By Ron Shinkman, Editor, Laboratory Industry Report
Adaptive Biotechnologies has said it has developed an assay to help detect Hodgkin’s disease through a blood draw.
The Seattle-based Adaptive worked with the University of Texas MD Anderson Cancer Center in Houston to develop the test, which focuses on identifying populations of B cells that can detect tumor-specific DNA sequences. Hodgkin’s disease is characterized by the presence of malignant Hodgkin Reed-Sternberg cells, which are derived from B cells. However, they had usually been in quantities too low to detect in non-molecular blood tests.
Typically, Hodgkin’s disease and other types of lymphoma are diagnosed through biopsies of lymph node tissue or radiography, which exposes the patient to radiation.

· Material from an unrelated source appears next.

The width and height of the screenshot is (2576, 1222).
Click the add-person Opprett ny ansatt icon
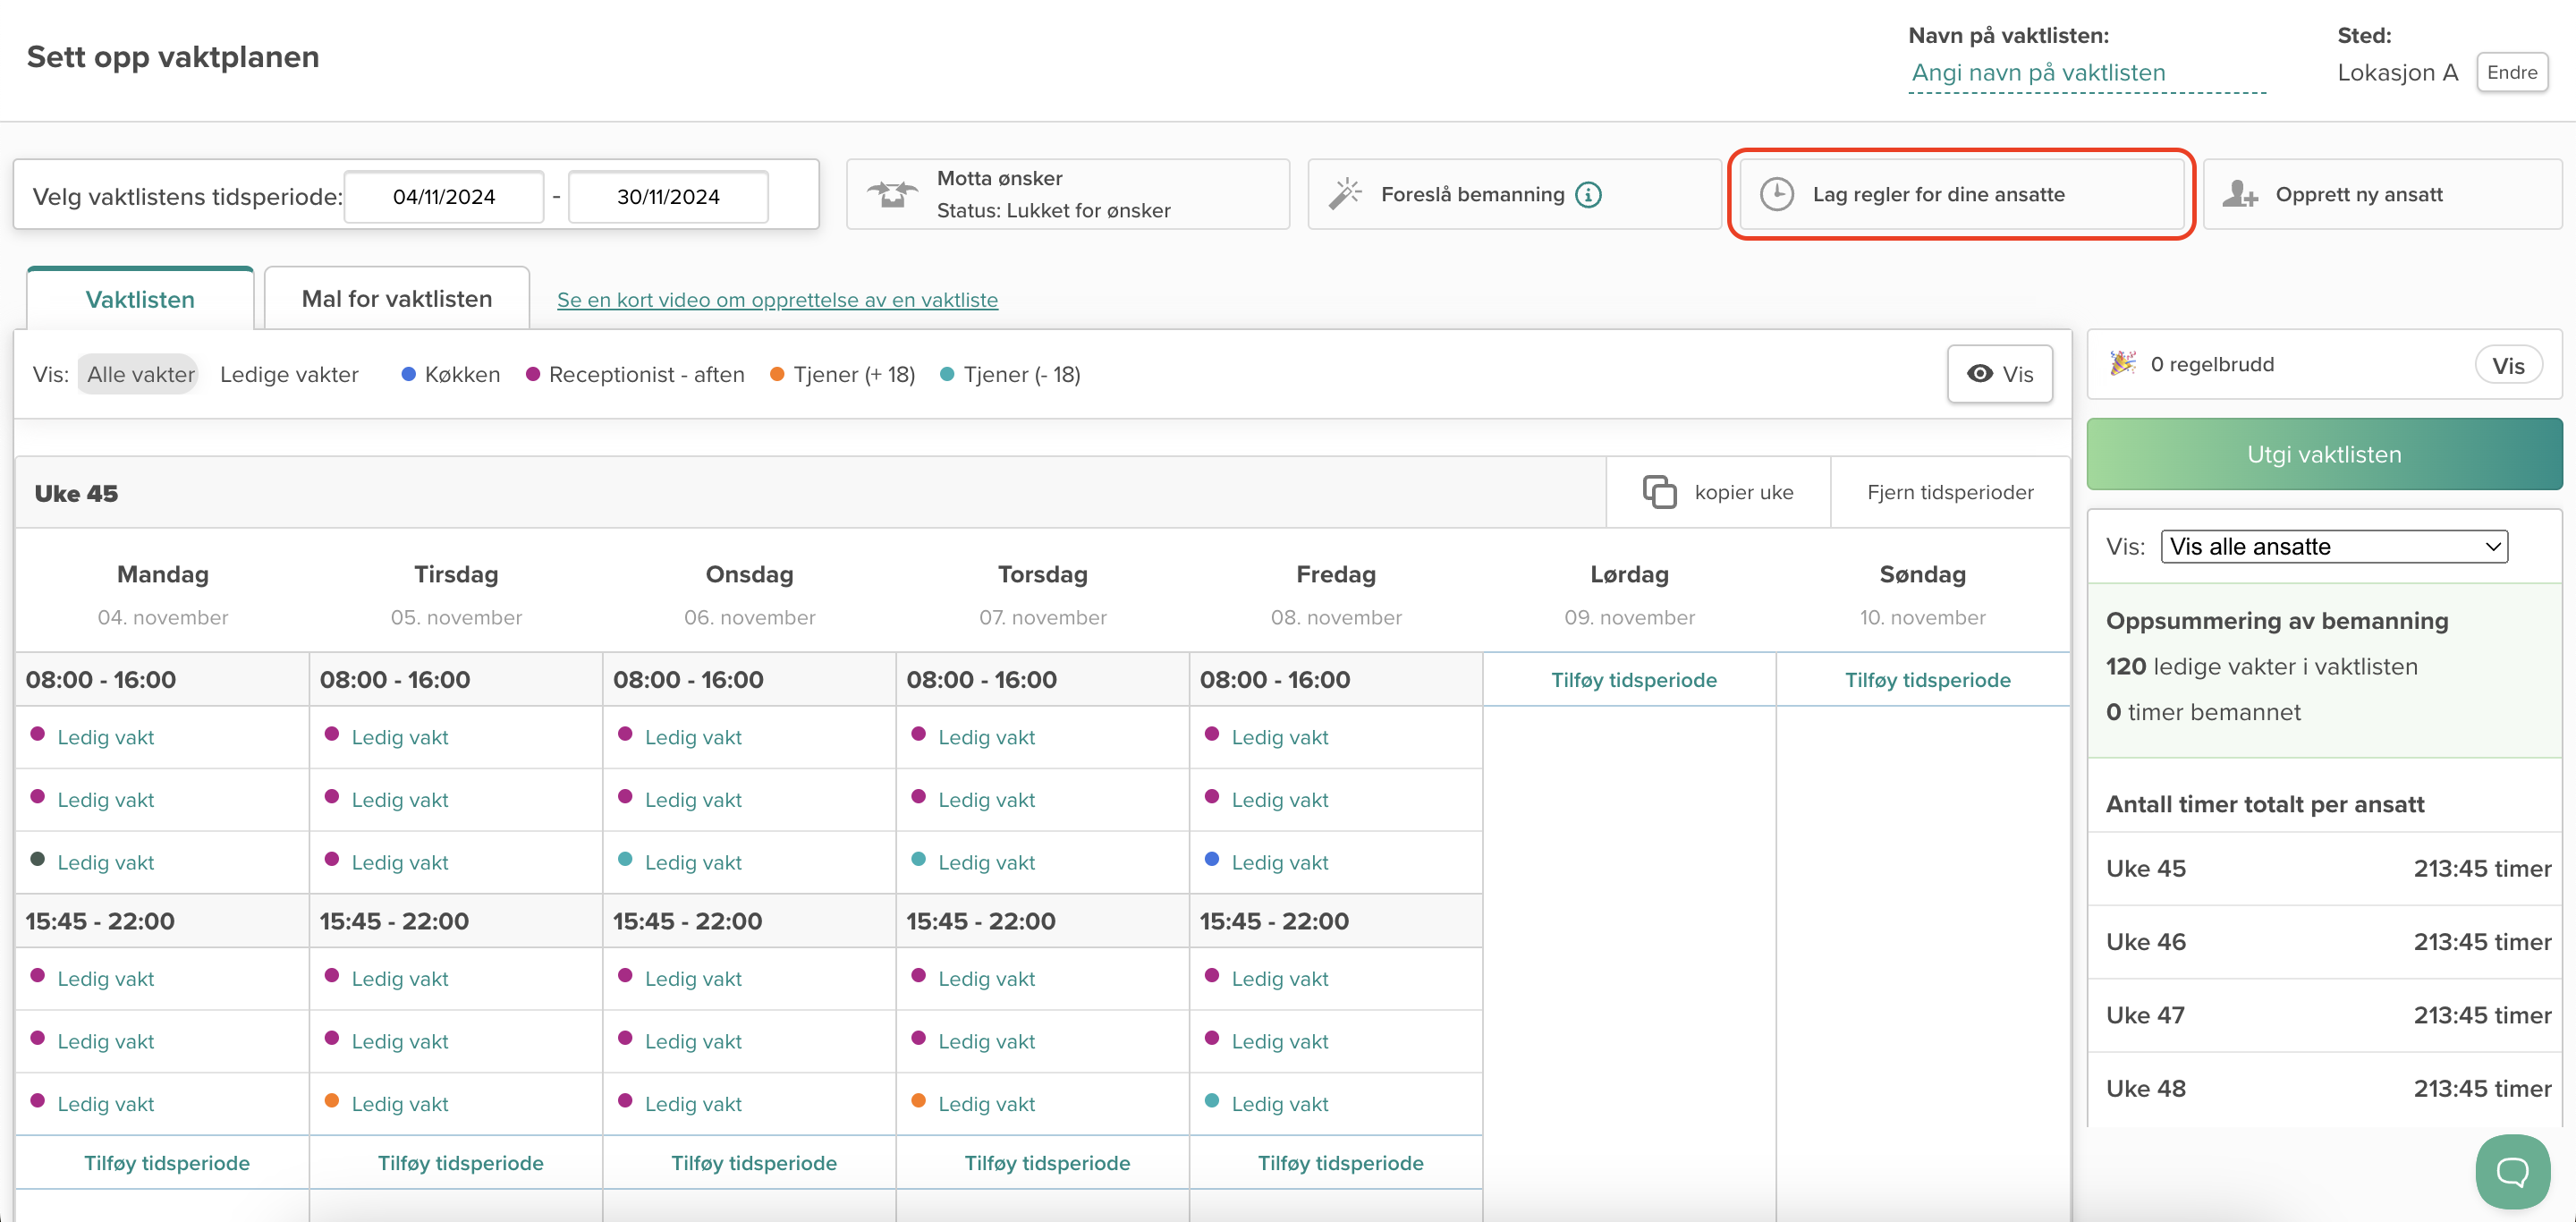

Hodgkin’s has one of the highest five-year survival rates of any form of cancer, at around 85 percent.
Adaptive Biotechnologies performed the assay—which has about a one-week turnaround—via its clonoSeq testing platform, which it acquired from Sequenta earlier this year. The assay applies only to classical Hodgkin’s disease as opposed to non-Hodgkin’s lymphoma. "To my knowledge, this is the first clinical assay that has the potential to detect minimal residual disease in classical Hodgkin’s lymphoma," Yasuhiro Oki, M.D., an assistant Professor at the department of lymphoma and myeloma, said in a press release.
The findings were recently published in the British Journal of Haematology.
It is unknown when Adaptive will create a commercially viable test for Hodgkin’s disease.